Лошадь осторожно ступала по узенькой крутой тропинке; мелкие белые камешки осыпались под копытами.
Было жарко; сердце стучало неровно.
Синей полосой сияло море за последними скалами.
«Что-то есть в ней печальное и строгое», – думал он, вспоминая глаза Любови Григорьевны, ее неспешные движения и ее сдержанную, немногословную речь.
Баталин стал припоминать всю свою жизнь, свои отношения к женщинам, к любви…
Вот он представляет себе маленький московский садик среди высоких кирпичных стен, весеннее влажное солнце, игрушечную лошадь, тележку, маленькую рыжую девочку и самого себя, когда ему было лет восемь. Он влюблен в эту рыжую девочку с синими жилками на худеньком лице; ему хочется поцеловать ее; и вот он краснеет, волнуется и неожиданно для себя касается губами ее виска; и проходит очарование, и уже стыдно чего-то, и хочется бежать домой и плакать.
Баталин хмурится и кусает губы, но тени воспоминаний снова плывут в душе.

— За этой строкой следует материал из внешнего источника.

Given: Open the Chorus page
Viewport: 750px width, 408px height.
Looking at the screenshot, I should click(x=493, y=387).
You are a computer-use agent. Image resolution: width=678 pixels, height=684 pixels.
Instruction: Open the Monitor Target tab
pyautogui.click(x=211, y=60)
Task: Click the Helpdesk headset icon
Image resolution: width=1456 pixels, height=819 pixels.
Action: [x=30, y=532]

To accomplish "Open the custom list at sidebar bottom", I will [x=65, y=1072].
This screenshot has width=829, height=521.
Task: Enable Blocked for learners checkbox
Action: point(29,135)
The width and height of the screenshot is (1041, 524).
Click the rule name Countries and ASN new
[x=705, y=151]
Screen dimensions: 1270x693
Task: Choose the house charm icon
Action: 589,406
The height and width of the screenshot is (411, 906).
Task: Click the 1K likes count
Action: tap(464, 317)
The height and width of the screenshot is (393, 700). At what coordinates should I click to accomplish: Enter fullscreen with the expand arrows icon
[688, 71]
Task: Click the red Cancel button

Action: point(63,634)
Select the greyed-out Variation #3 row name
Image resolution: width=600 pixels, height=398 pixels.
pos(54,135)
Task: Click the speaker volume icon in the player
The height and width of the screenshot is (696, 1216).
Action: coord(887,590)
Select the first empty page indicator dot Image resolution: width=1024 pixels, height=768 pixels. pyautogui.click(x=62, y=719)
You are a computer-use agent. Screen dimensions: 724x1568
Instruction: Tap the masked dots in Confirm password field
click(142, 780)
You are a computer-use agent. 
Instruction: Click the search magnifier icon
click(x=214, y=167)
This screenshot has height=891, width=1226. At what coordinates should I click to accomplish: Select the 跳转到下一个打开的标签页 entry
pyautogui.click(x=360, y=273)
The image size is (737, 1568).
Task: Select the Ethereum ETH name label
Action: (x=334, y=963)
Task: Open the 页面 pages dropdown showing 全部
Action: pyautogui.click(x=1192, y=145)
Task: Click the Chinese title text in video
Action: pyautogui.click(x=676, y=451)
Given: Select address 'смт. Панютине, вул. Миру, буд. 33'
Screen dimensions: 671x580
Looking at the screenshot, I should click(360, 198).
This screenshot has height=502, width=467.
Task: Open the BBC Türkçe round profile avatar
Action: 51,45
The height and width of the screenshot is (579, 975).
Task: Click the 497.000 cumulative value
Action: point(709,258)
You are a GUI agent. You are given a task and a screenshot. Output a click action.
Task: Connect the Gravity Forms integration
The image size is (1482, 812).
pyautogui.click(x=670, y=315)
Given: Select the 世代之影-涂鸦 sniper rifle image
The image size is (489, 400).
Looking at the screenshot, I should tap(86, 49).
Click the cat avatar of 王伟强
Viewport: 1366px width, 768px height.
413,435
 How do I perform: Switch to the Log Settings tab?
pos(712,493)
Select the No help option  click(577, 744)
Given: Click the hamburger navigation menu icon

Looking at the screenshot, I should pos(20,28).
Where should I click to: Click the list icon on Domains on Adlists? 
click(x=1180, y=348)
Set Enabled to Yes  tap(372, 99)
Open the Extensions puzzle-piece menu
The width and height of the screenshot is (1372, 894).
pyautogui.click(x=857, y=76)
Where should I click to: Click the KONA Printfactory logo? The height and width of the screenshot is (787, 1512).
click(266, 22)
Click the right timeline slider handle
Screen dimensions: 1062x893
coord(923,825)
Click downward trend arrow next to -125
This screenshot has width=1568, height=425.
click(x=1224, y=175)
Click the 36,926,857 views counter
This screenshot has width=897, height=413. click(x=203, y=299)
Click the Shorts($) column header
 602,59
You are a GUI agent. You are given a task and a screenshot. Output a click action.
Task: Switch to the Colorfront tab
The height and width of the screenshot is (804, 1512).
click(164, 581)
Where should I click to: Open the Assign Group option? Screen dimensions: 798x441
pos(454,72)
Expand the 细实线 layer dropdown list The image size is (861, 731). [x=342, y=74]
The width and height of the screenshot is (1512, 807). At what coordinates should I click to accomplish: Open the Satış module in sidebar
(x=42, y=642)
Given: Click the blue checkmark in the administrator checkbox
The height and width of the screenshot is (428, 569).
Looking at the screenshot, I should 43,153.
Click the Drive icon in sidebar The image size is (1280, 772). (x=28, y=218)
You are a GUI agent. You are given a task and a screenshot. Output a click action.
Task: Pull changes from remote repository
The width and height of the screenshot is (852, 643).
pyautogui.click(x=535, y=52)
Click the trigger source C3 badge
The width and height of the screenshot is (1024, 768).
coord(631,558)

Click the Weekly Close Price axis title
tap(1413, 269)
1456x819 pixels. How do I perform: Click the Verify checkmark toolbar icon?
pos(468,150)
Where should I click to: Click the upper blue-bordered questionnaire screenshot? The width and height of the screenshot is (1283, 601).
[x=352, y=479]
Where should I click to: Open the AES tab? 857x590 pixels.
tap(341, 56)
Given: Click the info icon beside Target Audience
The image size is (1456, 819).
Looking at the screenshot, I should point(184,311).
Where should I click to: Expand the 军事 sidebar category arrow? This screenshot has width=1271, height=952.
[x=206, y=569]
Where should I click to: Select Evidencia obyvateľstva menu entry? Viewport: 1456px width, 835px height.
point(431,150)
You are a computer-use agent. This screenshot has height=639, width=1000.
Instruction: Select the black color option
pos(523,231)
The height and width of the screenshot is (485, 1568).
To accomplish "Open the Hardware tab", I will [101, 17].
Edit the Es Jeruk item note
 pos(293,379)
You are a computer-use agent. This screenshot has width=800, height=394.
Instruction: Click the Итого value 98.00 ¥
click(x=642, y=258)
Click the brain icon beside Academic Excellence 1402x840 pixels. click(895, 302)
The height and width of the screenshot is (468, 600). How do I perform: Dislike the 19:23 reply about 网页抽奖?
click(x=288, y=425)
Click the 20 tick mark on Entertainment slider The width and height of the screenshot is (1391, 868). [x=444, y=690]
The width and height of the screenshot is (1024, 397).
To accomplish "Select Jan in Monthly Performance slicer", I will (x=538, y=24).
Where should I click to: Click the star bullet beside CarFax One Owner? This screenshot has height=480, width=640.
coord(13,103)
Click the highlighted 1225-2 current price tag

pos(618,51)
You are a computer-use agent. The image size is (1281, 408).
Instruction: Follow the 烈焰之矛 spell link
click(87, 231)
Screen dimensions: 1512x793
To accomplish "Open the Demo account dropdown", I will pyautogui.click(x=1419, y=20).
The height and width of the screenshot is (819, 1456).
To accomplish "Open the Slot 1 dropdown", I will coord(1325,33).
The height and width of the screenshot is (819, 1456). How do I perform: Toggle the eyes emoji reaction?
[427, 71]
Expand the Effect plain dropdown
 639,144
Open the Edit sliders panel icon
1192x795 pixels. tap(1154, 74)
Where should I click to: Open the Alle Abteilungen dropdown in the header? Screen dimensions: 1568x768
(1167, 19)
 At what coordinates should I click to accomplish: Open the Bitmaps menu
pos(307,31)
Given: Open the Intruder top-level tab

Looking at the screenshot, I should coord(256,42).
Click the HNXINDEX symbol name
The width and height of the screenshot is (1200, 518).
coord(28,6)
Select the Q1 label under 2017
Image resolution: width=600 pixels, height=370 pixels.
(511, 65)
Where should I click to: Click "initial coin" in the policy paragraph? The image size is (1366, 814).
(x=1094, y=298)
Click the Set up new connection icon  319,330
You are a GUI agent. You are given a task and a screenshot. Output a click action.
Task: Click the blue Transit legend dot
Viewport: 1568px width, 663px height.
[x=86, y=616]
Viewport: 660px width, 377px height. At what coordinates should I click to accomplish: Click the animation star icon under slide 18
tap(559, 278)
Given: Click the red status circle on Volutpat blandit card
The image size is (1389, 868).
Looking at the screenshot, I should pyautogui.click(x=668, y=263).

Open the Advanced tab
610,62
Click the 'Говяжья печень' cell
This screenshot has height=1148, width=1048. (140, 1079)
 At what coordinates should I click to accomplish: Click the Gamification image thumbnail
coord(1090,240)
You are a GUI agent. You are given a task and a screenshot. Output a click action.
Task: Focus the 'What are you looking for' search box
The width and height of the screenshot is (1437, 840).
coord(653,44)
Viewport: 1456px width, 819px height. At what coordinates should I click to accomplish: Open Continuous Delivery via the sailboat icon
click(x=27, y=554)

Вот ему уже тринадцать лет; из-за ограды дачного сада он следит за тонкой стройной фигуркой, которая скользит среди кустов крыжовника; он даже помнит, как зовут эту девушку, которая на год старше его, – зовут ее Ксенией. Он не решается сказать ей о любви своей; он сочиняет в честь ее стихи; когда она случайно бросает на него взгляд, он краснеет; а когда однажды ему пришлось играть с ней в крокет, он старался как будто случайно опуститься на колени около ее ног, и ночью он мечтает о том, как он пожертвует своей жизнью для этой Ксении.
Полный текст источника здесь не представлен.